# Crazy MAC Haul



## equiworks (Nov 16, 2010)

It's been a busy month lol.


  	Pink Poodle l/g
  	Cultured l/g
  	Ruby Woo l/s
  	Syrup l/s
  	Hot Gossip l/s
  	Viva Glam Cyndi l/s
  	Tartan Tale Eye kit ( the one with Teal pigment... can't remember the name :s)
  	Smolder e/l
  	Sketch e/s


  	Mac haul from Specktra

  	De-vil e/s
  	Devilishly Stylish l/g
  	Oh So Fair b/p
  	Her blooming cheek
  	Eyeshadows:
  	Flirty Number
  	Shimmermoss
  	Greensmoke
  	Louder Please
  	Zingy
  	Cut to Fit
  	Firecracker

  	I love it allllll!!!


----------



## standardseries (Nov 17, 2010)

I'd say it HAS been a busy month!!  Enjoy your goodies =)


----------



## sasse142 (Nov 17, 2010)

Awesome!  Great haul!  I love Ruby Woo ands Sketch e/s.


----------



## XicanaQueen (Nov 19, 2010)

Niiice


----------



## *Katie* (Nov 20, 2010)

Such a great haul.
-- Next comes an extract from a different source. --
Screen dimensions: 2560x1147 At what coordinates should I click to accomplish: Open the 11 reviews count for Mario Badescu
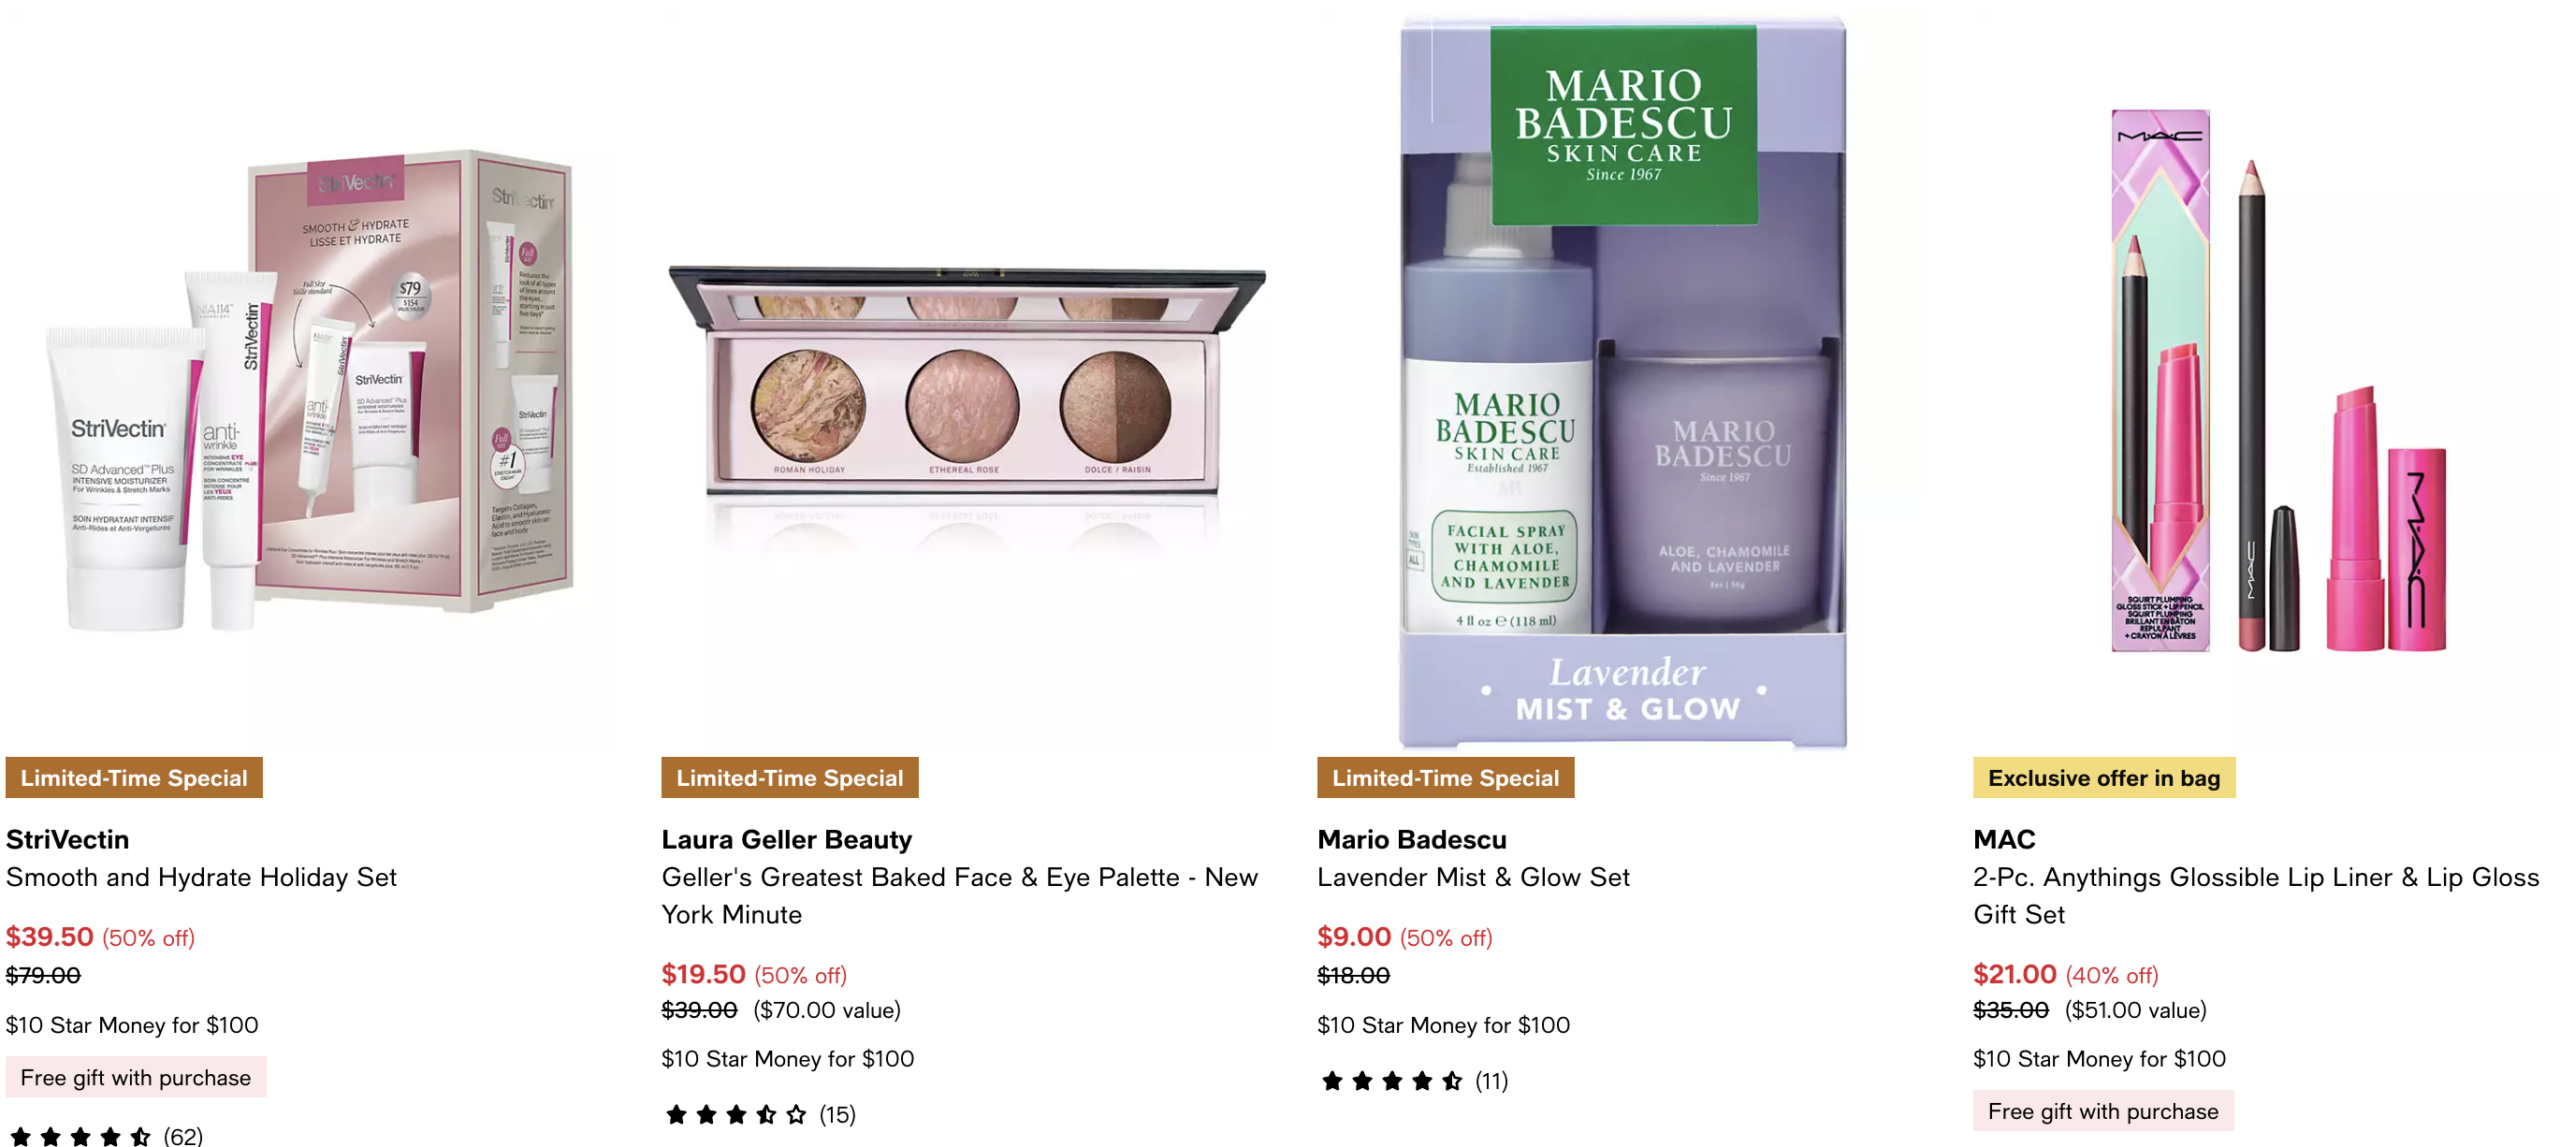pos(1491,1080)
I'm dying to get Ruby woo and a couple of the tartan tale sets *sigh*


----------



## naturallyfab (Nov 20, 2010)

wow!  I hope you enjoy!


----------



## GlamQueen21 (Nov 21, 2010)

Awesome haul!! Enjoy your goodies! You will love Her Blooming Cheek!


----------



## alumeze (Nov 23, 2010)

ooh nice haul! enjoy the stuff !


----------



## R21ORCHID (Nov 29, 2010)

Awesome haul


----------



## OXkimmieXO (Dec 1, 2010)

sounds very nice !


----------